STUDY TEXT section start

Irina, Solyka and I spent most of our time before bed watching the children wear themselves out.  We sat on the front porch, slapping mosquitos and staying out of the way while they dive bombed each other, wrestled,  and played “rock, paper, scissor” in Khmer.  Or as one of the girls insisted, “rock, paper, SHIT. SHHHHHIIIIITTTT! SHIT SHIT SHIT!”  When the little munchkins got bored, we took pictures of them as they posed and then showed them the frames, their faces avid in the small glow of the camera screen.  One of the children, a small girl, had rickets, a bone deformation caused by a lack of Vitamin D.  Often this happens during infancy, if the mother’s milk dries up and there is no good formula alternative. Her shins curved outwards quite noticeably.  This, I am happy to say, did not stop her from jumping around the house, tackling her little brother and shouting out the occasional, “SHIT.”

At some point in the evening, I figured out where the toilet was and was making my way along the side porch towards the back wash room when I happened to look out over the railing and froze, for the second time that day, as I stared into the utterly disinterested, reptilian eye of another huge croc.  Once again, only chicken wire and some flimsy wood planks were separating me from forty or so of the scaled beasts.  One roared-THEY ROAR??-and I, again for the second time that day, jumped theatrically into the air before resuming my walk in what I hoped to be an unruffled, nonchalant manner.  And yes, crocodiles roar.  Like lions.  In my case, all night long right next to my bedroom.

The next morning, Rick, Alex and I headed out for some last minute exploring, this time in one boat, propelled by a motor and steered by an appropriately aged man.  We saw…

A really cool Watt

The murals depict the story of Buddha.  It's amazing to see the interplay of the Hindu and Buddhist religions.  Some of the panes and themes seemed very...medieval.

A floating garden
Garden herbs!

And lots of friendly kids!

Everybody headed back to Siem Reap that afternoon, with nothing remarkable happening except for the briefly disturbing and invasive event that occurred as we stepped off our boat and started slip sliding through mud to our bus.  A girl walked up to me and handed me a photo.  Of myself.  From two days ago.  My mind was caught between the polarity of being creeped out and reconciling that with the innocent, harmless face of the little girl showing me the photo.  Blessedly, it turned out just to be another harmless way to make a buck.  The locals snap your picture before you leave without you taking any real notice and then put it in a kitchy frame and sell it to you when you come back.  My father bought mine.  More, I think, because he didn’t want a random picture of me floating around rural Cambodia than for sentimental value.
The rest of the crew went back to Phnom Penh, while my Dad, Rick, Alex and I all stayed in Siem Reap for a few more days.

We saw…

A reclining Buddha

A thousand lingas/yonis (can you see the faint outlines in the riverbed?)

STUDY TEXT section end
DATA RECORDS section start

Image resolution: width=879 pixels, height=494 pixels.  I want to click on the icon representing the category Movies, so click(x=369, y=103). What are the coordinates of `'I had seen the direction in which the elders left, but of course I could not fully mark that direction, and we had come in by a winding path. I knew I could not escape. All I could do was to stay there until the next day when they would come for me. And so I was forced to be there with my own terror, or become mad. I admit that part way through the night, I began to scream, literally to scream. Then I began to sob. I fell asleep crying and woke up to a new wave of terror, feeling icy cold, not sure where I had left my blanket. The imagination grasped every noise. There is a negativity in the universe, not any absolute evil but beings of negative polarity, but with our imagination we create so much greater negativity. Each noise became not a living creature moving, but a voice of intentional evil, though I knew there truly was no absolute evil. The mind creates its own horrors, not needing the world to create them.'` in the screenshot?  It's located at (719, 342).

DATA RECORDS section end
DATA RECORDS section start

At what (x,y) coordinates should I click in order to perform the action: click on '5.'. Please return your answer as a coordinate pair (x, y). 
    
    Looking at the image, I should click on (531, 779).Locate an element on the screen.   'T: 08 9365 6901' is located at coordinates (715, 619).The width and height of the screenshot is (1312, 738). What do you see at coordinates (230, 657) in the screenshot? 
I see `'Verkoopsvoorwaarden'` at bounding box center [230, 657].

DATA RECORDS section end

§ **EXERCISE INSTRUCTIONS**:
• A. Answer these questions about the Cambodia travel account.
(i) What condition did the small girl playing with the other children have?
(ii) About how many crocodiles were on the other side of the chicken wire and wood planks?
(iii) Who bought the framed photo that the girl handed over?
• B. Echo the Cambodia travel account from "At some point" to "to my bedroom.".

§ **OUTPUTS BY TASK**:
• A.
(i) Rickets, a bone deformation caused by a lack of Vitamin D.
(ii) Forty or so.
(iii) The writer's father.

• B.
At some point in the evening, I figured out where the toilet was and was making my way along the side porch towards the back wash room when I happened to look out over the railing and froze, for the second time that day, as I stared into the utterly disinterested, reptilian eye of another huge croc.  Once again, only chicken wire and some flimsy wood planks were separating me from forty or so of the scaled beasts.  One roared-THEY ROAR??-and I, again for the second time that day, jumped theatrically into the air before resuming my walk in what I hoped to be an unruffled, nonchalant manner.  And yes, crocodiles roar.  Like lions.  In my case, all night long right next to my bedroom.